The United States, that self-described beacon of democracy, that supposed shining city on a hill, came under the flickering shadow of his gaslight.

"Who’s the banana republic now?” asked newspaper headlines an ocean apart in Kenya and Colombia.

Trump leaves incoming President Joe Biden with repair work to do on the government's credibility in a country where millions went along with their president's fantastical ride — believing his persistent falsehoods about masks, election fraud, socialists in the halls of power, antifa rampant in the streets, tormenters at every turn.

It's a legacy of “magical thinking,” said Democratic Rep. Jamie Raskin of Maryland. “They have a full-blown independent reality, totally cut apart from the world of facts.”

In psychology, gaslighting means manipulating people to question their own perceptions, memories or even sanity. It tends not to work so well on judges.

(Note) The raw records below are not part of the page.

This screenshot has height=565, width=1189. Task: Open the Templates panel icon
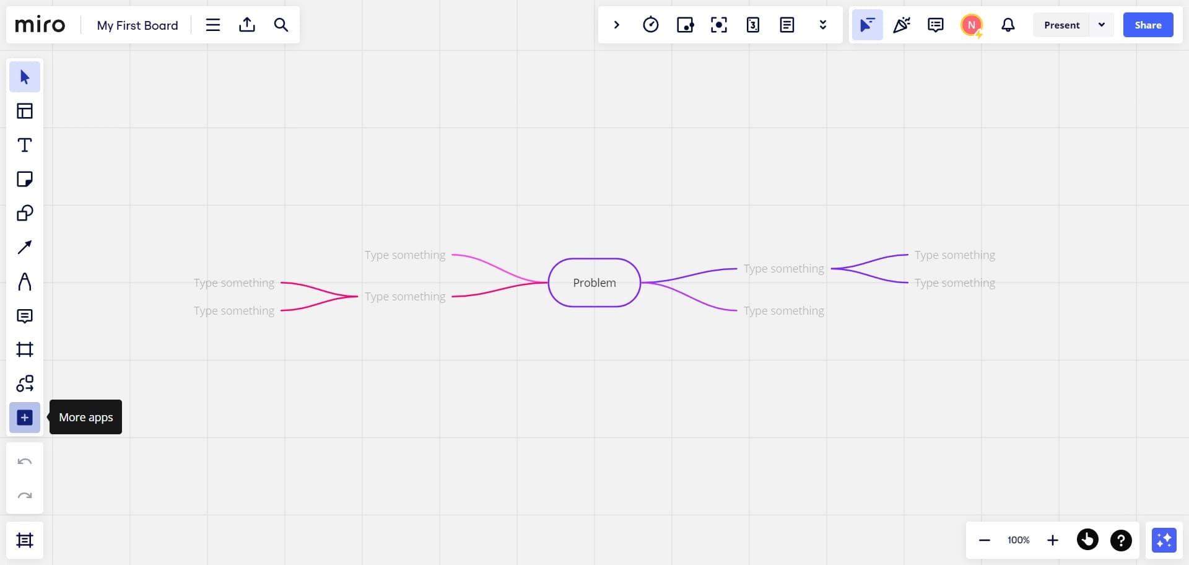(x=25, y=111)
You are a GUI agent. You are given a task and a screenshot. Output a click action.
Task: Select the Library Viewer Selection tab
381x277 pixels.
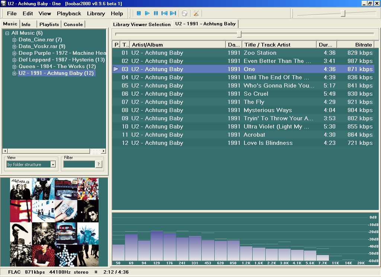[x=141, y=24]
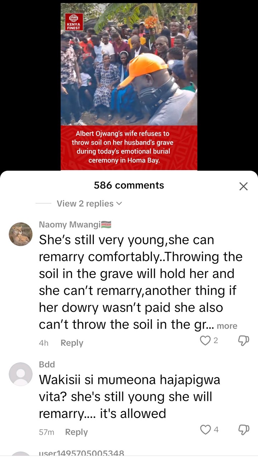Image resolution: width=258 pixels, height=458 pixels.
Task: Tap the 586 comments header
Action: (129, 185)
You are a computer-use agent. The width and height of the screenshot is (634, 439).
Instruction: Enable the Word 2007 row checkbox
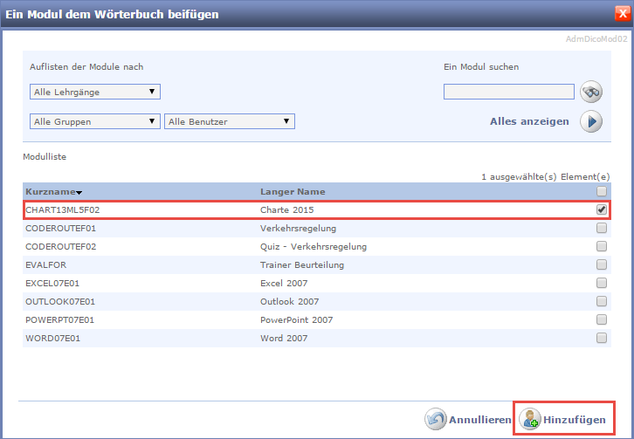pos(601,338)
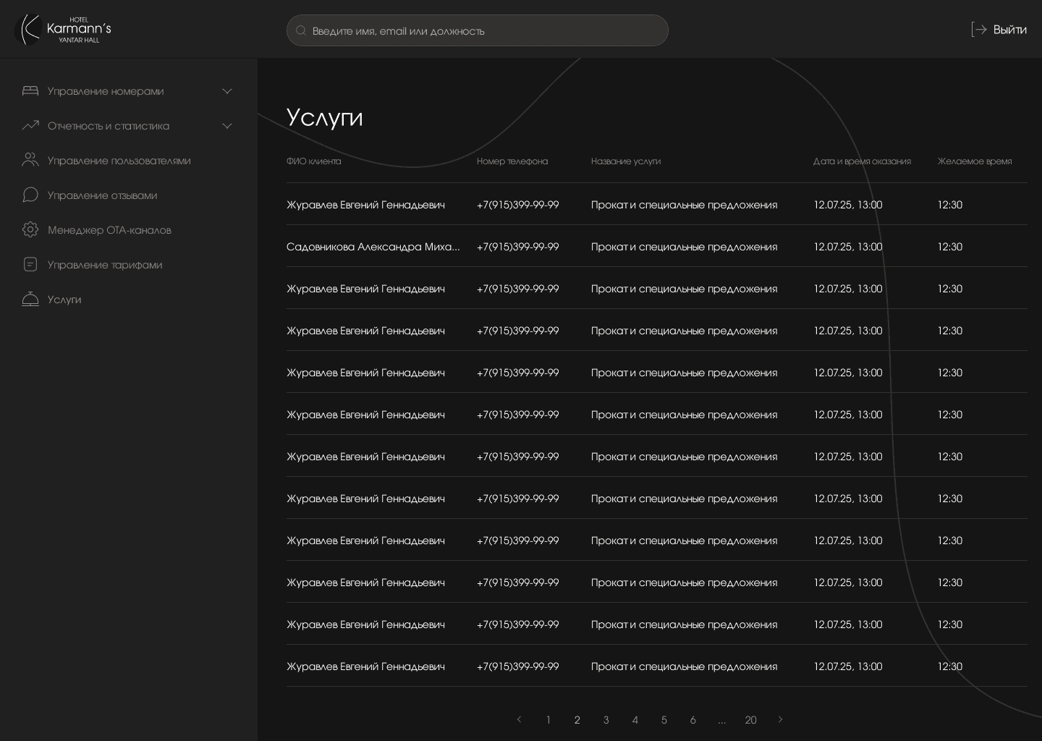Click the Karmann's hotel logo
The width and height of the screenshot is (1042, 741).
[64, 30]
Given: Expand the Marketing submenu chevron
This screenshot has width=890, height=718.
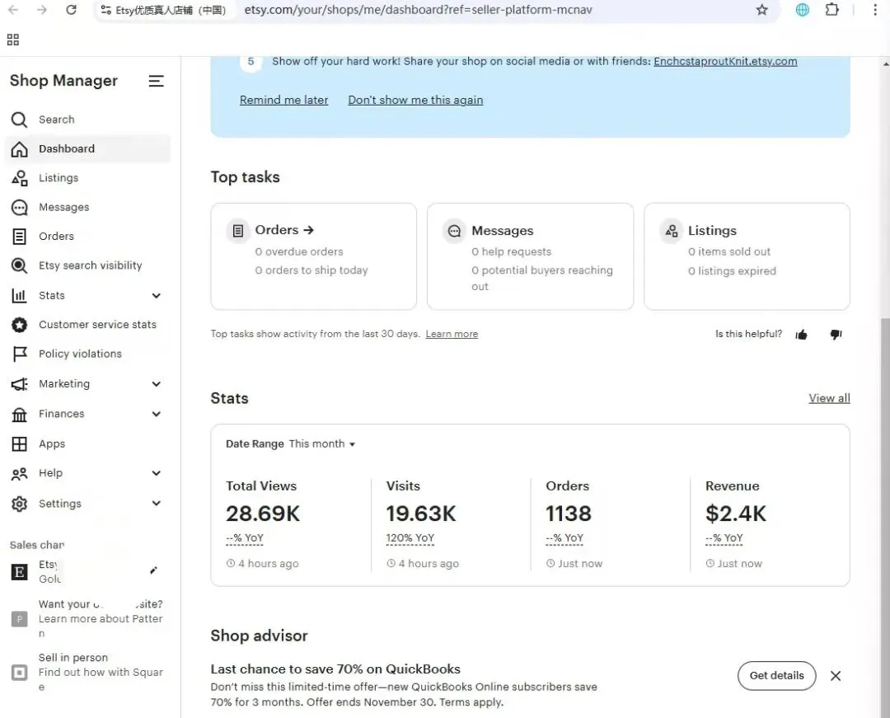Looking at the screenshot, I should tap(157, 384).
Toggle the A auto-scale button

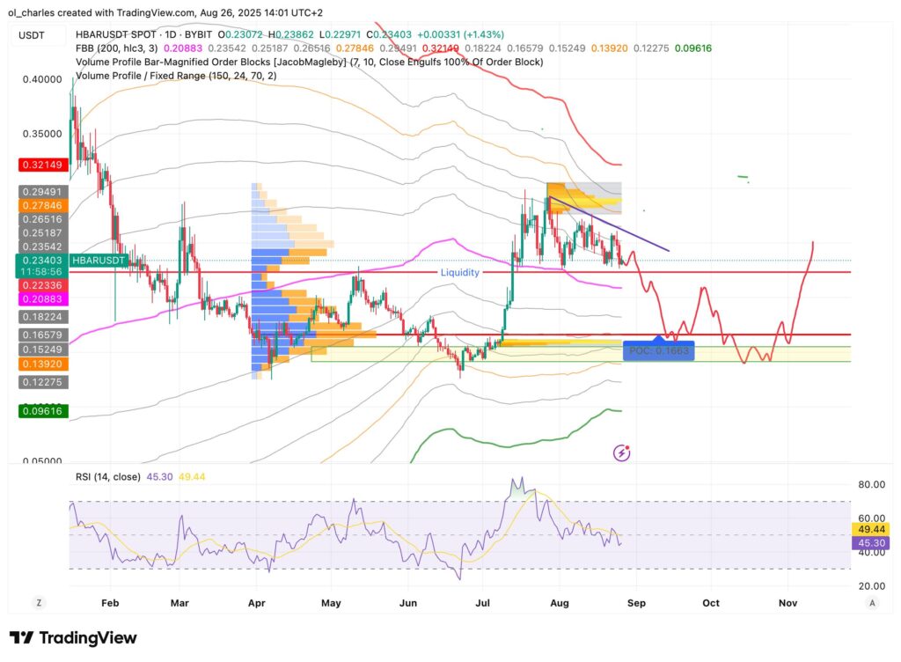pos(871,603)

The courts proved to be the bulwark against Trump’s machinations. The three justices he placed on the high court did nothing to help him when they had the chance. Dozens of federal judges — Trump nominees among them — blocked his course, finding no merit in his complaints of voting and counting fraud.

Yet he had waged the fight with the support of legions of his voters and more than 100 Republican members of Congress who supported his challenge of Biden's election certification on the same false pretenses peddled by Trump.

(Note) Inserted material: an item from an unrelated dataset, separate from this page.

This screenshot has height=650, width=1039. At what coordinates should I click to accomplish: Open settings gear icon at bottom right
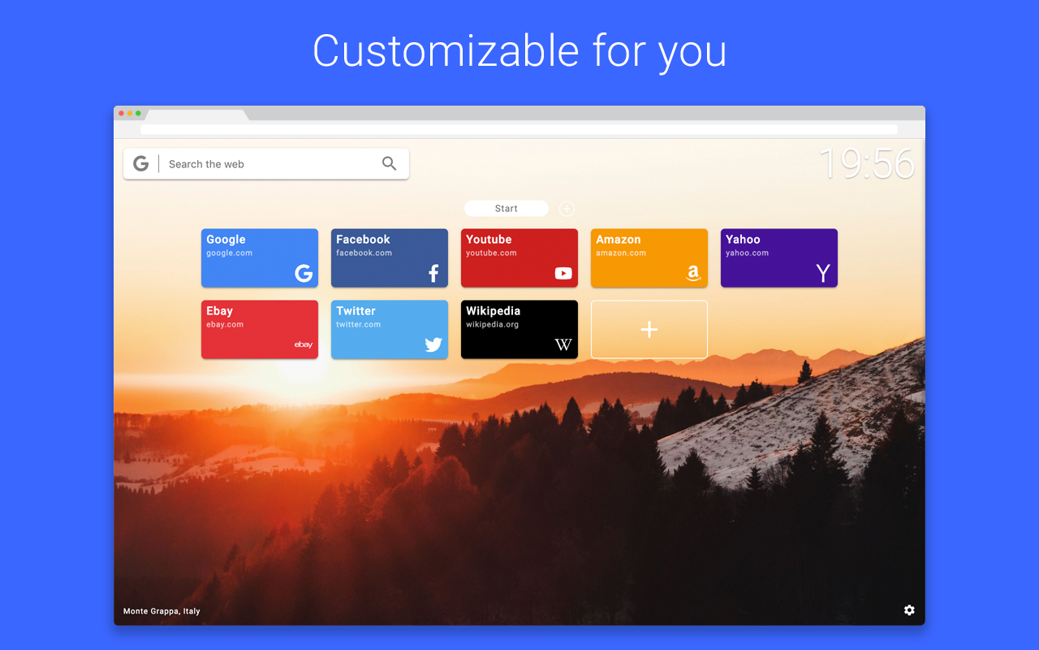click(x=909, y=610)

“It really matters that the president of the United States is an arsonist of radicalization,” Kori Schake, a senior national security and State Department aide in the George W. Bush administration, told a postelection conference. She dared hope “it will really help when that’s no longer the case.”

By being so determinedly loose with the truth Trump stayed true to character in the White House.

The arc of his life reveals insistent fabrication and exaggeration, as well as one vast understatement, attributed to him in his memoir and singular in its audacity: “A little hyperbole never hurts.”

In his days as a publicity hungry real estate developer in New York, he would pretend to be a publicist named John Miller as he got on the phone with the press and planted flattering secrets about Donald Trump, such as “actresses just call to see if they can go out with him and things.”

His deceptions would start to take on much larger dimensions with deeper consequences, as when he tried to perpetuate the lie that President Barack Obama was not born in the U.S. and thus was an illegitimate president.

Then in office, Trump used the extraordinary reach and power of the presidency to tell Americans not to believe what they could see with their own eyes.

Trump underplayed the threat the coronavirus posed while admitting he knew better. For weeks in the fall he spoke of the U.S. “rounding the corner” on the pandemic even as infections rose across the country. He further encouraged his believers to let down their guard by telling them that most people who wear masks get COVID-19, far from the truth.

Throughout his term, to go with Trump’s flow was to suspend logic, to disdain arithmetic, to ignore that his latest statement contradicted what he said days before. It meant buying into “alternative facts” — a phrase that spurred sales of George Orwell’s dystopian book “1984” when it was coined by a Trump aide.

“It’s simply gotten to the point where Donald Trump has told so many lies in so many different ways ... it just makes you wonder if we’re living in a post-truth world,” said Richard Waterman, a University of Kentucky political science professor who studies the presidency.

Trump’s fabrications were the racing heartbeat of his rallies. The counterfeit fed the charisma.

At a postelection rally in Georgia, Trump railed for nearly two hours in a speech where it was easier to suss out the true statements than the false ones.

The Democrats, he said, “want to rip down buildings and rebuild them with no windows. I like windows.” He said they “want to take away your beautiful Christmas that we just got back.” He said “Democrats will have dead people voting and you got to watch it — dead people.” None of that was true.